Activity 1:
Do statements (a), (b), and (c) agree with the abstract on thiophene-based corrosion inhibitors below? Answer yes or no for each, and quote the deciding words of the abstract. (a) Thiophene derivatives mostly reach inhibition efficiencies above 95% at relatively low concentration. (b) The review treats the long-term environmental safety of these inhibitors as already settled. (c) The thiophene moiety acts only as a σ-donor.
Activity 2:
According to the abstract on thiophene-based corrosion inhibitors below, what do these compounds use to coordinate with metallic substrates?

Study text:

▶

Corrosion inhibition, surface and interface properties of thiophene-based compounds: A comprehensive review

Abstract

Thiophene-based compounds have attracted significant attention in recent years for their outstanding corrosion protection properties. This comprehensive review documents the fundamental aspects of thiophene-based corrosion inhibitors, exploring their chemical structure, coordination bonding potential, adsorption mechanisms, and protective capabilities on various metals and alloys of industrial interest. A critical analysis of existing literature shows the capacity of thiophene derivatives to decrease corrosion rates, improve surface protection and demonstrate inhibition efficiencies (%IE) mostly more than 95 % at relatively low concentration. The high %IE of thiophene derivatives can be correlated with the strong ligand property of the thiophene moiety, exhibiting σ-donor and π-acceptor properties. They use unshared electron pairs of sulfur and π-electrons of the thiophene ring to coordinate with metallic substrates efficiently. Through coordination bonding, their adsorption produces more robust and effective hydrophobic layers that impede corrosion. This insight aims to provide a systematic understanding of thiophene compounds as effective corrosion inhibitors, guiding the development of novel, sustainable protection strategies for metal and alloy systems in diverse industrial applications. Recent use of theoretical modeling revealed the importance of molecular structure, functional groups, and environmental factors in the excellent performance of thiophene-based inhibitors. The study focuses on thiophene-based corrosion inhibitors, combines theoretical modelling, and analyses hybrid systems. This article also highlights shortcomings in practical application performance, industrial-scale validation, long-term environmental safety, and toxicity studies, while proposing directions for future research and industrial implementation.

◀

Stored data:
▶

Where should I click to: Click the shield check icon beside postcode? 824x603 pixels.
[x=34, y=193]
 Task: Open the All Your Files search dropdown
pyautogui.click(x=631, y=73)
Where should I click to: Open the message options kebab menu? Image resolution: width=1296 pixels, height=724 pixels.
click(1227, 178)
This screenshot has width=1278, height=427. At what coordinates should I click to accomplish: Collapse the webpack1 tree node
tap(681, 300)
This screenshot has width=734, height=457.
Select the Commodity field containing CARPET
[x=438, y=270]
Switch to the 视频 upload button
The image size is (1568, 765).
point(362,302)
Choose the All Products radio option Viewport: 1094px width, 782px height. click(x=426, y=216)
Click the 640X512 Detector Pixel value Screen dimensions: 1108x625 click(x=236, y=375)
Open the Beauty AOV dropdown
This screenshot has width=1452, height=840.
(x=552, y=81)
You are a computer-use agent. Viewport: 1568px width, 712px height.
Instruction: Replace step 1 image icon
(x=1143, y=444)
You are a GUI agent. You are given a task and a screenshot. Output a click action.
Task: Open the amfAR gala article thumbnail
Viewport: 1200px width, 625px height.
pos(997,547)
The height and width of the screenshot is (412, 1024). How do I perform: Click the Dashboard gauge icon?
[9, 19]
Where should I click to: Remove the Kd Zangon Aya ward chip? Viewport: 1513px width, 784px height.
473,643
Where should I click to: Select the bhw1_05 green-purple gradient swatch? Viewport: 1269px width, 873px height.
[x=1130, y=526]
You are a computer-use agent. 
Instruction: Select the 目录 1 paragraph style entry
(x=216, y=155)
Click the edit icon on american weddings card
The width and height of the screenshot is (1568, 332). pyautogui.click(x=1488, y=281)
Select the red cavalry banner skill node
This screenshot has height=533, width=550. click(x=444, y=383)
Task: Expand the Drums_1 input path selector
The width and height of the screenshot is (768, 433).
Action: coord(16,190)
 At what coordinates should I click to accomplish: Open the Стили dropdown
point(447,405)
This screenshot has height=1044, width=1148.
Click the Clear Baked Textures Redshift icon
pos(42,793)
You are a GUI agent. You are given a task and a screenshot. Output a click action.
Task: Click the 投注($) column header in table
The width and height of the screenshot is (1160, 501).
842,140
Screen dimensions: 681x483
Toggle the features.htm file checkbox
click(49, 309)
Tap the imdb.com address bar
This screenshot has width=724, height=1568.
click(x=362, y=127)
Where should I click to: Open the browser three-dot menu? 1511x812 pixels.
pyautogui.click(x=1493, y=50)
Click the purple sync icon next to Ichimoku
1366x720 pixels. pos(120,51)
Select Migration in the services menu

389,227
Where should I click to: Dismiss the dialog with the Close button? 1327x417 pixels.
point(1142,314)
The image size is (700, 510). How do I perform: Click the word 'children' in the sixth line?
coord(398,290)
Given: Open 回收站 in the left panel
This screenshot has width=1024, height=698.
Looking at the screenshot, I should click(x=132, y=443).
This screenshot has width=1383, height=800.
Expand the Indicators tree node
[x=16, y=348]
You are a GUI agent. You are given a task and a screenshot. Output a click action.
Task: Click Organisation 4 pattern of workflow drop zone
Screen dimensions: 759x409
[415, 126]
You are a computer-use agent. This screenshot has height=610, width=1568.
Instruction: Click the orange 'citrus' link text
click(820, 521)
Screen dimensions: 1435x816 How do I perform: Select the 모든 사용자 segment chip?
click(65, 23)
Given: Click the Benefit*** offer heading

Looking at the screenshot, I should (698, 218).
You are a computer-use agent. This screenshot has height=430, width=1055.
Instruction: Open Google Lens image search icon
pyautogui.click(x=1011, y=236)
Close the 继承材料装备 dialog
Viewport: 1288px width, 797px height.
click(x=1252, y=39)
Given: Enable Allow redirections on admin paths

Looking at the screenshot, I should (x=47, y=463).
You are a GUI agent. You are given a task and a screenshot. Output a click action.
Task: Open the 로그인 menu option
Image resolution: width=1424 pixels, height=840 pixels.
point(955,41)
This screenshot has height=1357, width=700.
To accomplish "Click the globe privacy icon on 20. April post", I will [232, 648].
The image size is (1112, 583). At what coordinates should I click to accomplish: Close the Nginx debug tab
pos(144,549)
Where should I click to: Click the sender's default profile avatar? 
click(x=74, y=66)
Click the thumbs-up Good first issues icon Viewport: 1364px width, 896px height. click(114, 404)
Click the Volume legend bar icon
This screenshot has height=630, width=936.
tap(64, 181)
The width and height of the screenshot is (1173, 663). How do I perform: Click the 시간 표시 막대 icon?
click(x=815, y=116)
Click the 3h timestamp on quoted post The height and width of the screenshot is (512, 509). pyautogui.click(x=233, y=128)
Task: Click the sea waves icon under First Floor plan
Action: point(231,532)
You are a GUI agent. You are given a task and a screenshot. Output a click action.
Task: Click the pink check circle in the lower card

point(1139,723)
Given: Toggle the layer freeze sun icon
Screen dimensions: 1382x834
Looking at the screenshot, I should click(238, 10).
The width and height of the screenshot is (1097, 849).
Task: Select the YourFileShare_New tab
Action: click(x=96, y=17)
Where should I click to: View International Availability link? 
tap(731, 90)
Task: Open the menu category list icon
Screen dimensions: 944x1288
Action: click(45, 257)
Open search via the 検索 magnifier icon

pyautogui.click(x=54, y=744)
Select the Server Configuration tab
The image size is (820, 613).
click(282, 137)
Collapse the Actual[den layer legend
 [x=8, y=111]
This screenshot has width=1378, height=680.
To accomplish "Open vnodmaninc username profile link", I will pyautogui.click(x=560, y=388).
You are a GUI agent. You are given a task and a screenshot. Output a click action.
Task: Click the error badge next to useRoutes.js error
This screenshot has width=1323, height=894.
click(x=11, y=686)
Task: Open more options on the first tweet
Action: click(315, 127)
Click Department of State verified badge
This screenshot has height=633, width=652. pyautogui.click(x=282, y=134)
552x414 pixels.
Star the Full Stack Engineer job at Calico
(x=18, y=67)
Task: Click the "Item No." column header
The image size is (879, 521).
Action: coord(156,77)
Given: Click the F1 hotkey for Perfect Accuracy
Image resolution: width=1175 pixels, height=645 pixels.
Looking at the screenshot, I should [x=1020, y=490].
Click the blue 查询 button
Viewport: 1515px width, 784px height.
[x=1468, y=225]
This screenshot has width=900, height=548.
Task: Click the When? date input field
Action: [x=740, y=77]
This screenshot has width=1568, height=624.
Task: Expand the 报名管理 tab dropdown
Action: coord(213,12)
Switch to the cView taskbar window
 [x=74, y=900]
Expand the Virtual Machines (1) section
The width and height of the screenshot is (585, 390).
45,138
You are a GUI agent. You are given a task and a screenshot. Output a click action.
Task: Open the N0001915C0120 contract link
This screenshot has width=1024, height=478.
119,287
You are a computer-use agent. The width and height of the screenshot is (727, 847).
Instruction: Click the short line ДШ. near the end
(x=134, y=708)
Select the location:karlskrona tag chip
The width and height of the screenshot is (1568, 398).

◀

Solution 1:
(a) Yes: "demonstrate inhibition efficiencies (%IE) mostly more than 95 % at relatively low concentration"
(b) No: "highlights shortcomings in practical application performance, industrial-scale validation, long-term environmental safety, and toxicity studies"
(c) No: "exhibiting σ-donor and π-acceptor properties"

Solution 2:
They use unshared electron pairs of sulfur and π-electrons of the thiophene ring.